> _WHAT IS BEING ASKED_
Find the line that contains "Instruction: Click Mark". Then set down that line and all the lines after it, to the end of the records, exactly and with nothing added.

> _DATASET_
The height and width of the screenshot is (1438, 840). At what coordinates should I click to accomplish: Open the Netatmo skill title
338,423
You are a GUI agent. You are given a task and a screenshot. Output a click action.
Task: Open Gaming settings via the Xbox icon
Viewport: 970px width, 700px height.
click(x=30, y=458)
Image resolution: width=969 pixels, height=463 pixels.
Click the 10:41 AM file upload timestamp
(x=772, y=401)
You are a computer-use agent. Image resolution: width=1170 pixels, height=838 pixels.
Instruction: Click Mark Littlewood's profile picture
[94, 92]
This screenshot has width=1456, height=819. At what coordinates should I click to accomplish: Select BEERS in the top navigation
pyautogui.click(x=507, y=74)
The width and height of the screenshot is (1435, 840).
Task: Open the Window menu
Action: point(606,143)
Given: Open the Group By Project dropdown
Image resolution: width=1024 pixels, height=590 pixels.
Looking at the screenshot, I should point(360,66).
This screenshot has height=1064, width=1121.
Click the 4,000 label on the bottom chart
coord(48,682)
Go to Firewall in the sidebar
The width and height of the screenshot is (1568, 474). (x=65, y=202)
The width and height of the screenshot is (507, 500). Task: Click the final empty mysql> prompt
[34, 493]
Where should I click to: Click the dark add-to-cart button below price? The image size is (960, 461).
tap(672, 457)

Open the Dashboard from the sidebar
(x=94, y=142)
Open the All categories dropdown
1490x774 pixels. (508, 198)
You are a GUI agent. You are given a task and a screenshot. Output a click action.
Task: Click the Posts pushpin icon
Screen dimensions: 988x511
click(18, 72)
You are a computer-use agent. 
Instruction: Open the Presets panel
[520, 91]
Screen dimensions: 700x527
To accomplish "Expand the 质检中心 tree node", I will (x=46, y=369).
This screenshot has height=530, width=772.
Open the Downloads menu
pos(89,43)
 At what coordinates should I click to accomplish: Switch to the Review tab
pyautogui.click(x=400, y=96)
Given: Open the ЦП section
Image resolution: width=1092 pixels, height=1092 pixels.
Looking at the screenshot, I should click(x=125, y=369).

> _SOLUTION TO THE EXERCISE_
Instruction: Click Mark Littlewood's profile picture
[94, 92]
This screenshot has width=1456, height=819. At what coordinates should I click to accomplish: Select BEERS in the top navigation
pyautogui.click(x=507, y=74)
The width and height of the screenshot is (1435, 840).
Task: Open the Window menu
Action: point(606,143)
Given: Open the Group By Project dropdown
Image resolution: width=1024 pixels, height=590 pixels.
Looking at the screenshot, I should point(360,66).
This screenshot has height=1064, width=1121.
Click the 4,000 label on the bottom chart
coord(48,682)
Go to Firewall in the sidebar
The width and height of the screenshot is (1568, 474). (x=65, y=202)
The width and height of the screenshot is (507, 500). Task: Click the final empty mysql> prompt
[34, 493]
Where should I click to: Click the dark add-to-cart button below price? The image size is (960, 461).
tap(672, 457)

Open the Dashboard from the sidebar
(x=94, y=142)
Open the All categories dropdown
1490x774 pixels. (508, 198)
You are a GUI agent. You are given a task and a screenshot. Output a click action.
Task: Click the Posts pushpin icon
Screen dimensions: 988x511
click(18, 72)
You are a computer-use agent. 
Instruction: Open the Presets panel
[520, 91]
Screen dimensions: 700x527
To accomplish "Expand the 质检中心 tree node", I will (x=46, y=369).
This screenshot has height=530, width=772.
Open the Downloads menu
pos(89,43)
 At what coordinates should I click to accomplish: Switch to the Review tab
pyautogui.click(x=400, y=96)
Given: Open the ЦП section
Image resolution: width=1092 pixels, height=1092 pixels.
Looking at the screenshot, I should click(x=125, y=369).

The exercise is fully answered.